In this future, or present if you ask Sweeney, lessons learned from one field, say an architect designing a virtual building, can be applied to games or film, and likewise. Sweeney believes the potential application of the engine across all fields increases exponentially as information is shared.

All of this raises the question: does Epic Games identify purely as a games company? “We’re realizing now that Unreal Engine 4 is a common language between all these common fields.” Sweeney doesn’t see the industries as all that different. More interesting than Sweeney’s prediction of field-sharing information and experience is the speculation of the fields in some ways merging together. For their most recent demo, Epic Games partnered with Weta to create a VR demonstration featuring the dragon Smaug from the The Hobbit.

The separation between game and experience and art is becoming more defined. Under the guise of this piece, interactive experiences such as Journey and Dear Esther feel like the blossoms of Tim Sweeney’s greater vision, most recently demonstrated with Smaug.

Update: I failed to mention the main reason why this important. Not only does the diversity of Unreal Engine 4 practical uses help clarify the categories of computer generated media, there’s this:

… this year, Unreal Engine 4 is free — the company asks for a 5 percent royalty for any commercial product made with the engine that makes more than $3,000 a quarter.

Commercial product: a product that can make money (i.e. video games, VR/AR experiences, movies, TV shows, YouTube shorts, amateur animations, etc.).

Monument Valley, post-House of Cards

Michael Martin, IGN:

Main character Frank Underwood (Kevin Spacey) is seen playing and describing the game in the fifth episode of the hit Netflix series. As a result, the game has soared into the top 10 top paid apps on iTunes, where it currently resides at number five and is number three in the paid games category on the Google Play store. The game did not rank in the top 25 on either app store before appearing on the show.

Speaking at GDC 2015, ustwo lead designer Ken Wong said the show’s producers reached out to the developer about the game appearing in House of Cards at no cost to the studio, according to IB Times.

“They called us up and they said, ‘Can we use your game?’ and we said ‘Yes,’” Wong said.

Be more Disney, less Vegas

IGN’s Seth G.Macy reporting from PAX East:

“Any item that affects game play,” he told the audience, can be acquired “through grinding.” He compared his ideal F2P model to Disneyland, saying that when a person visits the park, they have the choice to spend money as they see fit once inside, but they can still enjoy and experience all the park has to offer. He contrasted that with Vegas, where the push to spend to increase enjoyment is non-stop.

“Be more Disney, less Vegas,” he said. Bleszinski also said that Boss Key is watching and taking note of the people on the forums and on reddit who are offering suggestions and participating in the community, hinting that they will be rewarded for their participation.

This seems like a very misguided comparison.
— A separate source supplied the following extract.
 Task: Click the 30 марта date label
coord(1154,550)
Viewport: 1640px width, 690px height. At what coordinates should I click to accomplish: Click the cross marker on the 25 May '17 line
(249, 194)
Bleszinski seemed to skip the part where you pay to enter Disneyland. Get the most out of a $99 single park ticket means a Disneyland guest will spend anywhere from 11 to 16 hours in the park. Guests can bring food and drink into the park, but the realistic chances of anyone bringing in three meals plus snacks sounds overly ambitious. Needless to say, food will be purchased. And if a guest has gotten by without spending a dime inside of Disneyland, they still paid to enter. This is no where near a free-to-play model.